=== Section Start ===
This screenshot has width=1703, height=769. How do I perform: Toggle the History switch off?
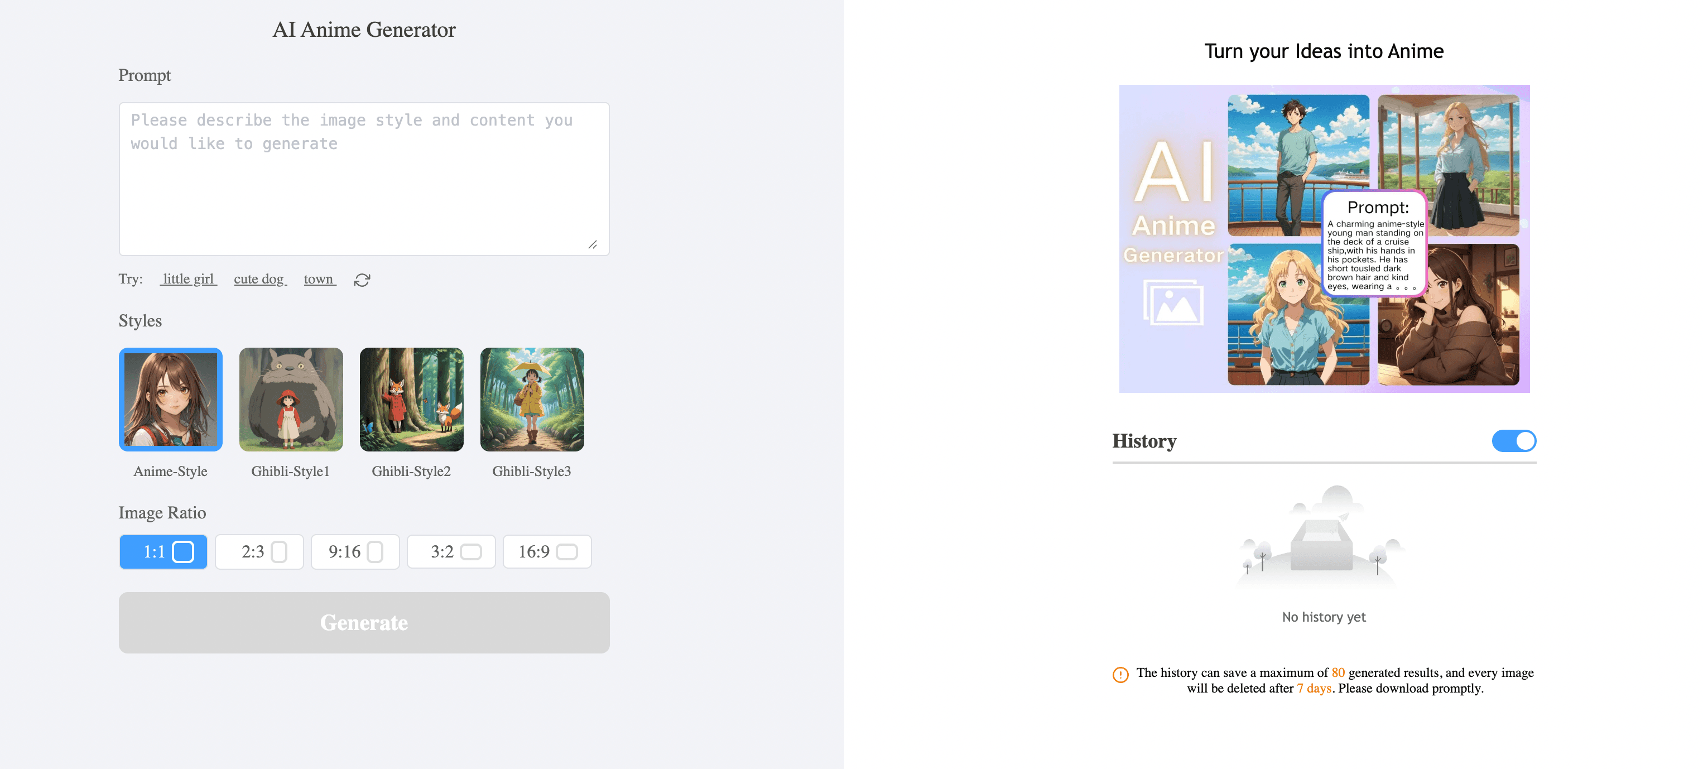point(1513,441)
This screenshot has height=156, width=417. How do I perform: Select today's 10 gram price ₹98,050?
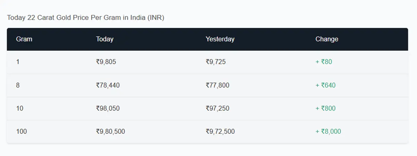pyautogui.click(x=108, y=108)
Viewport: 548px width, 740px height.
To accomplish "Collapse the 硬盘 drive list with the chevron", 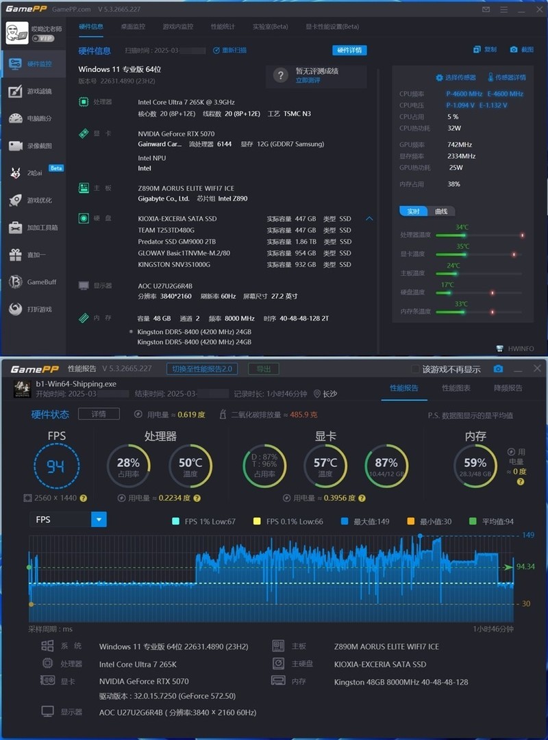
=== Section End ===
Your objective: Please transcribe each line above exactly, but leave the images out.

Answer space:
This screenshot has width=1703, height=769. How do I perform: Toggle the History switch off?
point(1513,441)
This screenshot has height=156, width=417. How do I perform: Select today's 10 gram price ₹98,050?
pyautogui.click(x=108, y=108)
Viewport: 548px width, 740px height.
To accomplish "Collapse the 硬盘 drive list with the chevron", 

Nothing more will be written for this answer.